Brano di partenza:
Il programma di Arcelor Mittal, multinazionale indiana, colosso mondiale operante nel settore dell’acciaio, nato dalla fusione tra Arcelor e Mittal Steel, prevedeva un piano ambientale per ridurre l’impatto inquinante dell’impianto, per migliorare la salute e la sicurezza dei lavoratori e dei cittadini, fortemente penalizzati dagli scarichi industriali, limitrofi ad uno dei quartieri della città, i Tamburi, non escludendo altre zone, e persino alcuni centri più lontani della provincia jonica e barese.

Gli effetti devastanti del benzene, delle polveri sottili PM 2, producono un rischio inaccettabile, per gli sviluppi cancerogeni di tumori al polmone e del mesotelioma, fatti derivanti dalla mancata ambientalizzazione degli impianti, e dai ripetuti decreti salva Ilva che a partire dal 2010 sono stati ben sedici; questa sorta di scudo penale è giustificato, a livello politico, dal fatto che la sopravvivenza dello stabilimento deve essere garantita perché “ Impianto di interesse strategico nazionale

“Una perizia chimica, riporta cosa fosse stato emesso nell’aria l’anno 2010, la perizia è riportata nella tabella A-1, senza voler fare degli inutili allarmismi, questi sono i dati, fonte Wikipedia.

Dati estratti:
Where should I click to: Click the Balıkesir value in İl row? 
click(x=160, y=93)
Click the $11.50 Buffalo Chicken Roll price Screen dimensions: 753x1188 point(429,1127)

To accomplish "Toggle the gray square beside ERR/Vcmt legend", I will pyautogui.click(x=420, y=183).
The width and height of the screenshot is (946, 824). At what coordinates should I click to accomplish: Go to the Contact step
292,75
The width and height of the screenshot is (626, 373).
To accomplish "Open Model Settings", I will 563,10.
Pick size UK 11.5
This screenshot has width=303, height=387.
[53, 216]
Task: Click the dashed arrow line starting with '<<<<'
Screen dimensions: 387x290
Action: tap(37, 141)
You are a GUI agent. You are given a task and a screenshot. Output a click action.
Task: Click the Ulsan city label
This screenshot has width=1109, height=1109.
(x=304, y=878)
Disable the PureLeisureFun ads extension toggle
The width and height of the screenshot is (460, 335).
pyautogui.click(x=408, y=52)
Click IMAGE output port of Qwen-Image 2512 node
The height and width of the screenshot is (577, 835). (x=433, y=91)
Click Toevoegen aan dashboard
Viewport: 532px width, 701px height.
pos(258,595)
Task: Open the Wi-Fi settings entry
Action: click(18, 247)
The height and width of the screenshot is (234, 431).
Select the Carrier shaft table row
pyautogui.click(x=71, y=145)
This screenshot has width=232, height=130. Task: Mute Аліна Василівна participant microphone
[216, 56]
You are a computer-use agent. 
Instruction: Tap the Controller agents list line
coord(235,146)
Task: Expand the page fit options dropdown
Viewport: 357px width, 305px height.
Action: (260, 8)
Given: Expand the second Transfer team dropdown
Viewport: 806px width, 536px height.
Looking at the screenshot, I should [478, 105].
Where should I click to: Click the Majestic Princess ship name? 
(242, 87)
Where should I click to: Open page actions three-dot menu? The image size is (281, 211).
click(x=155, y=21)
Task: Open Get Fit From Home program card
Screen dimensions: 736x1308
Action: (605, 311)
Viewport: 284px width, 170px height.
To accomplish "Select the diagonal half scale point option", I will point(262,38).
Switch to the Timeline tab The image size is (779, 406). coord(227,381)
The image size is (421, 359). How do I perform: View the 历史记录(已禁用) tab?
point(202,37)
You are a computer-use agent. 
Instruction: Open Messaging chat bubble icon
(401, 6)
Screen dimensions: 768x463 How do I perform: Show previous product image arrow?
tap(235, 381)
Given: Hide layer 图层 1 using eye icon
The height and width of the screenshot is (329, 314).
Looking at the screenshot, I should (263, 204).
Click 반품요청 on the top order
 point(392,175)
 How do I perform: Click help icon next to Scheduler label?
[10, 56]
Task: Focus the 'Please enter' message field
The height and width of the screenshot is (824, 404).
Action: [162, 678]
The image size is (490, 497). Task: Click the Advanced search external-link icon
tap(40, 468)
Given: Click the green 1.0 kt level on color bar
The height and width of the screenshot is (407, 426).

Attività: Ricopia per intero, senza cambiare nulla, il brano sull'inquinamento dello stabilimento Ilva riportato sopra.

Spazio risposta:
Il programma di Arcelor Mittal, multinazionale indiana, colosso mondiale operante nel settore dell’acciaio, nato dalla fusione tra Arcelor e Mittal Steel, prevedeva un piano ambientale per ridurre l’impatto inquinante dell’impianto, per migliorare la salute e la sicurezza dei lavoratori e dei cittadini, fortemente penalizzati dagli scarichi industriali, limitrofi ad uno dei quartieri della città, i Tamburi, non escludendo altre zone, e persino alcuni centri più lontani della provincia jonica e barese.

Gli effetti devastanti del benzene, delle polveri sottili PM 2, producono un rischio inaccettabile, per gli sviluppi cancerogeni di tumori al polmone e del mesotelioma, fatti derivanti dalla mancata ambientalizzazione degli impianti, e dai ripetuti decreti salva Ilva che a partire dal 2010 sono stati ben sedici; questa sorta di scudo penale è giustificato, a livello politico, dal fatto che la sopravvivenza dello stabilimento deve essere garantita perché “ Impianto di interesse strategico nazionale

“Una perizia chimica, riporta cosa fosse stato emesso nell’aria l’anno 2010, la perizia è riportata nella tabella A-1, senza voler fare degli inutili allarmismi, questi sono i dati, fonte Wikipedia.